I'd prefer having that error message and recovery text displayed here
without needing to find a working OpenVMS box and entering the HELP
/MESSAGE command, too.
But yes, whatever the DCL syntax for that is.
> And one could dream of getting to a command line prompt to fix the
> problem, something like busybox, when this happens on Linux.
Or the Recovery environment of macOS, which provides for GUI-based
recovery, reinstallation, restoration, and repair tools available,
and—as would be helpful in this case—provides a path to allow the user
to get help online, and can be booted either locally or booted over the
internet. Downloading macOS over the internet from Apple servers is
now routine, for instance. Remote MOP and InfoServer, in OpenVMS
terminology.
https://support.apple.com/en-us/HT201314
Or something I'd not expect to find from OpenVMS, save the boot-time
errors in some scratch area, and have the bootstrap or have the
recovery able to toss some YAML containing the error at VSI, and get
back some recovery YAML from remote servers. Or from other OpenVMS
servers on the local network, for that matter.
OpenVMS—for once having started out with some of the most advanced
networking available and once routinely used to connect disparate
computers—has unfortunately fallen behind what's common in this era.
That gap then pops up all over the place, including in the bootstrap
and recovery environments, crash logging and recovery, telemetry,
software patch installation, and various other areas.
>> Why not display the translated output for the code? The boot
>> environment is limited in what it can do and what gets dragged along
>> here. Not that embedding the error messages is a particular problem in
>> this current era and not that the EFI/UEFI boot environment isn't
>> vastly more capable than the old home-grown stuff from earlier eras,
>> but what the boot environment could do and what it could reasonably
>> drag along was once limited. The developer tossed out what they
>> thought was a pretty good message at the time, too.
>
> SYSINIT is the first user mode* program activated during system start.
> That's long after any EFI/UEFI boot code ran. But it is activated
> before the file system and RMS are initialized.
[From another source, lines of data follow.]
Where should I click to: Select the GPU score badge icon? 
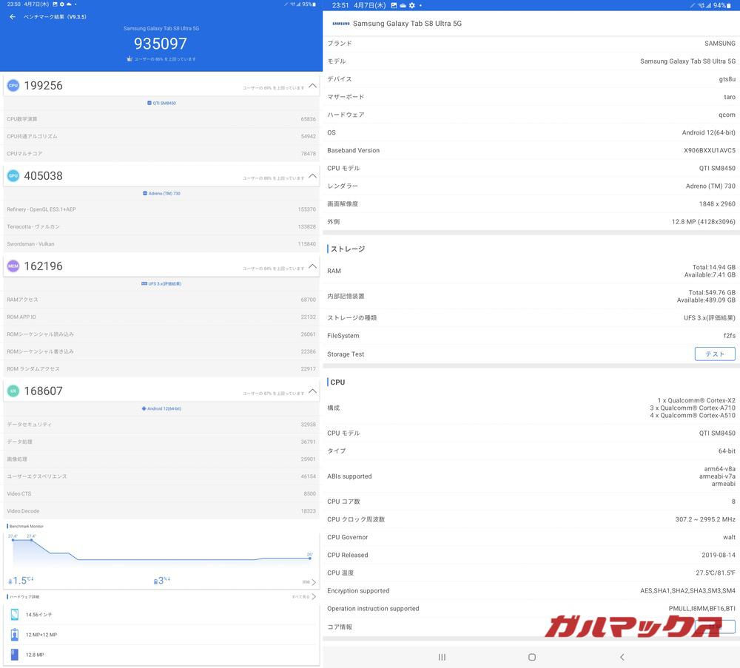[12, 175]
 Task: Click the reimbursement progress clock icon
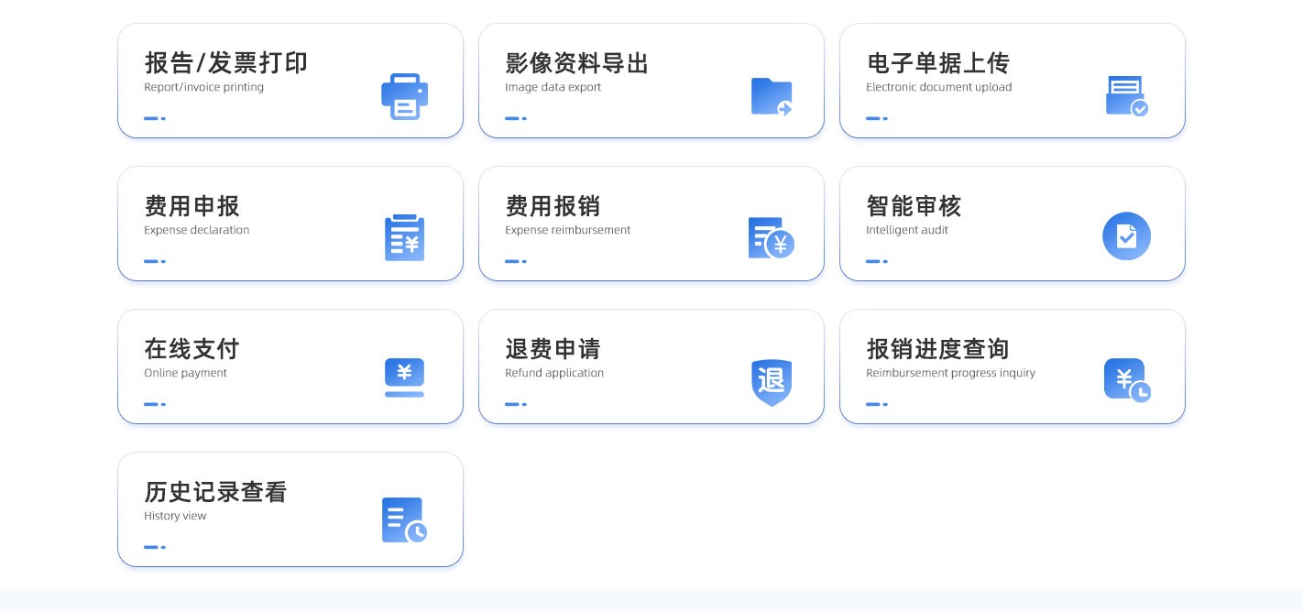tap(1126, 379)
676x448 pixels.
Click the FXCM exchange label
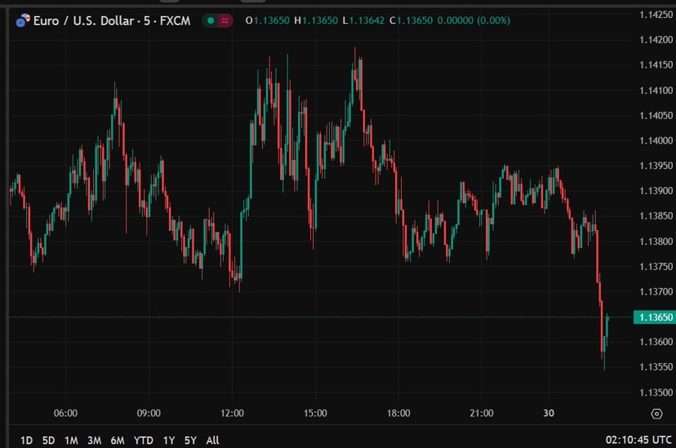(x=175, y=21)
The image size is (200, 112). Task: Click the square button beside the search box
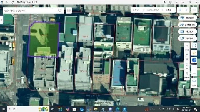coord(69,11)
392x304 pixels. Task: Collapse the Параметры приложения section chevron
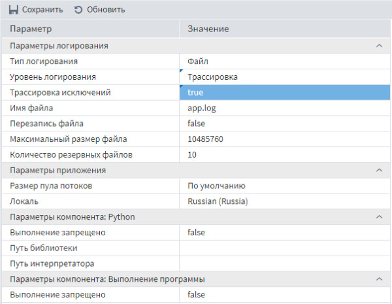coord(379,170)
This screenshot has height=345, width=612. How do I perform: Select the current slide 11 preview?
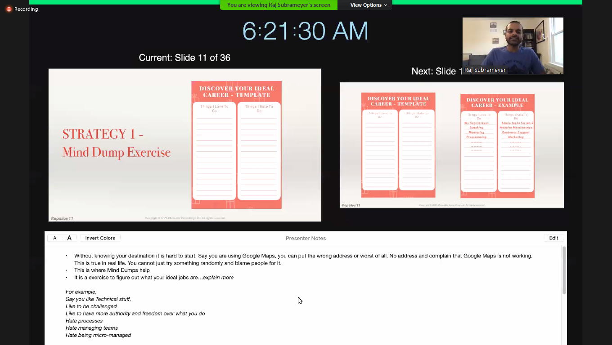point(185,145)
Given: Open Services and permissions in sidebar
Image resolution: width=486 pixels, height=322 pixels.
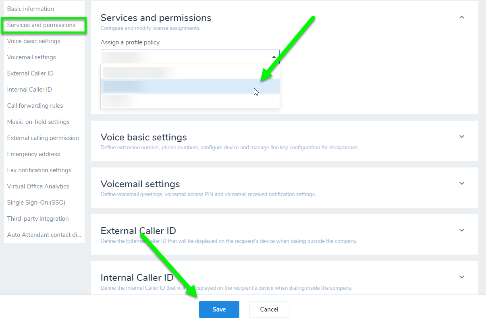Looking at the screenshot, I should [x=41, y=25].

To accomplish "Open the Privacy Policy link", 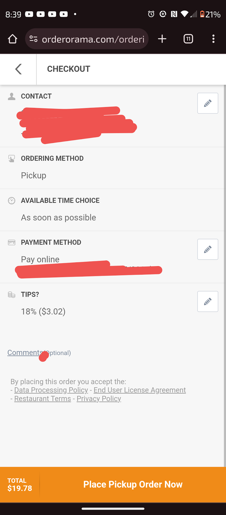I will (99, 399).
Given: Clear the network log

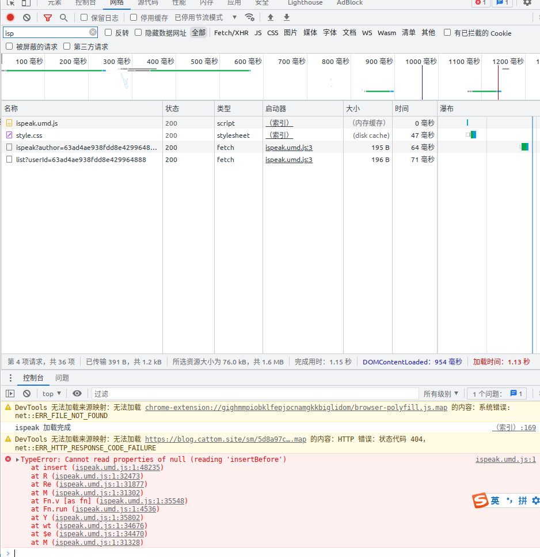Looking at the screenshot, I should pyautogui.click(x=26, y=17).
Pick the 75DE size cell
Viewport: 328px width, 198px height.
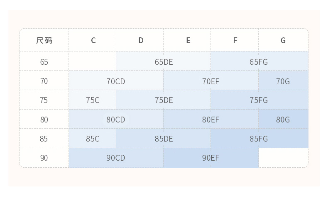pyautogui.click(x=164, y=100)
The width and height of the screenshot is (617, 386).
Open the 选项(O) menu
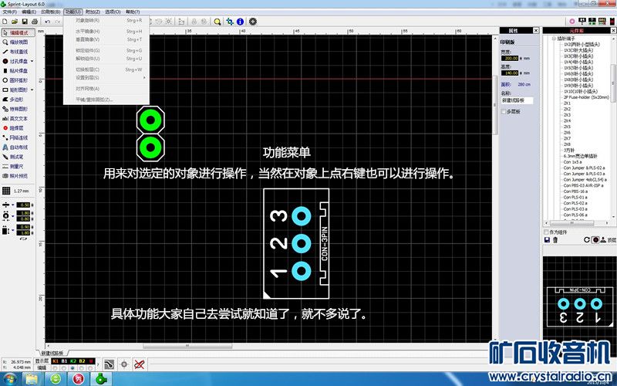click(113, 12)
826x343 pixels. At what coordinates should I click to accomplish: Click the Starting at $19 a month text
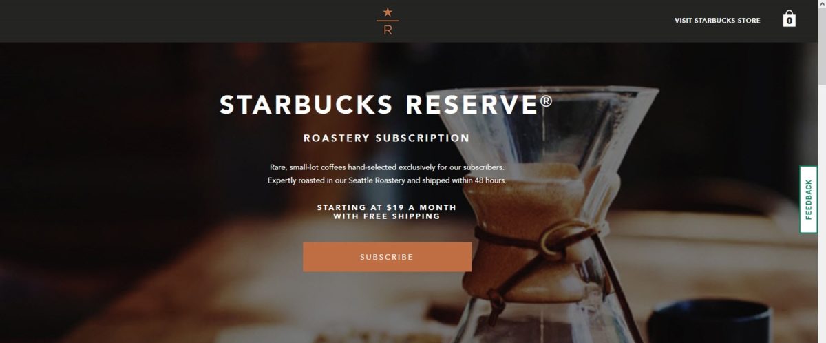point(387,207)
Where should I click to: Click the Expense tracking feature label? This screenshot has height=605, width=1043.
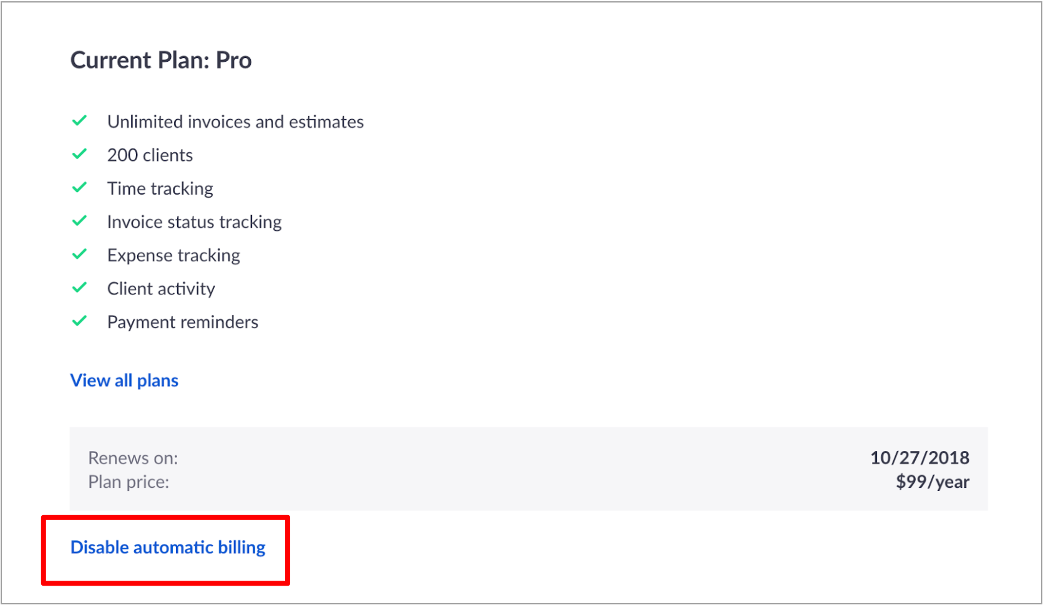(173, 255)
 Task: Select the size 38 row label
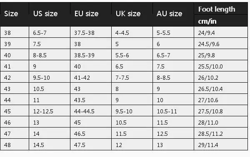click(x=15, y=32)
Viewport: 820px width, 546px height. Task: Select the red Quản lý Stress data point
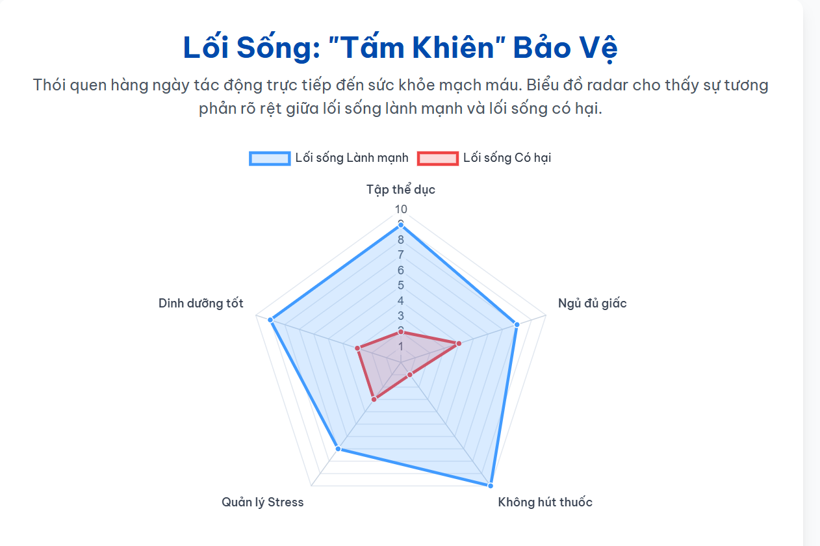click(x=374, y=399)
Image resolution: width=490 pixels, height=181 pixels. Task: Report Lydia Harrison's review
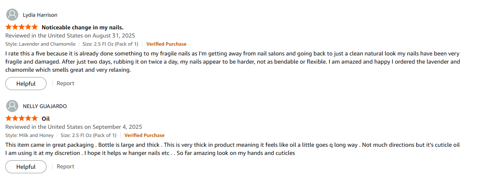pyautogui.click(x=65, y=83)
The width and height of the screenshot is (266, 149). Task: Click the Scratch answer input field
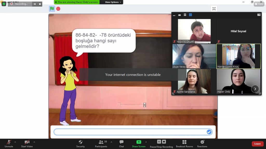tap(130, 132)
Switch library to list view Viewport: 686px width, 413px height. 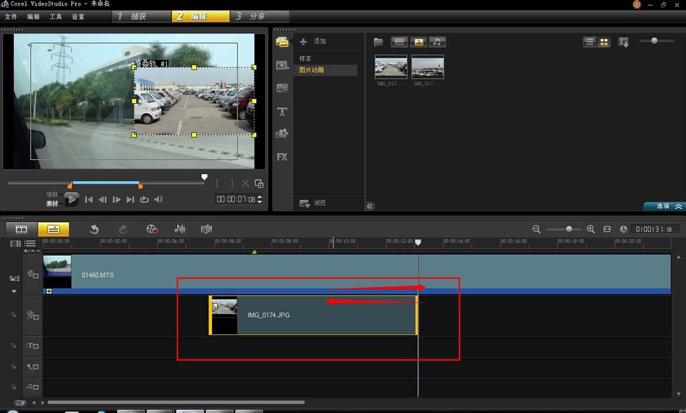(589, 42)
So it is limited in how
> and what it can access on the boot disk.
Us OpenVMS folks do love our arcana.
But which end-users care whether this is martian-mode code invoked from
the gonzo-cookie-monster mode, or part of the universally extremely
fuzzy interface? It's a bad error. It's always been a bad error.
Pragmatically, I'd like to have the system boot, and if it didn't boot
then tell the user why and what to do about it. And without having to
wade through hundreds of lines of noise from a normal bootstrap.
None of this bootstrap stuff was architected for ease of use nor for
manageability nor for automation, and what's presently available here
is decades of accretion.
> * Activated in user mode but most of its code is running in inner modes.
The existing bootstrap environment is an under-documented and
overly-chatty and generally user-hostile morass that experienced and
long-time OpenVMS users tend not to see.
There's vastly more spew and chaff from any of the consoles and from
the startups than should ever be displayed too, and EFI certainly part
of that problem.
Whether it's the EFI stuff, or the older home-grown stuff, it's a mess.
ps: And as for the Alpha and VAX consoles mentioned in another reply
here, that's the "old home-grown stuff from earlier eras".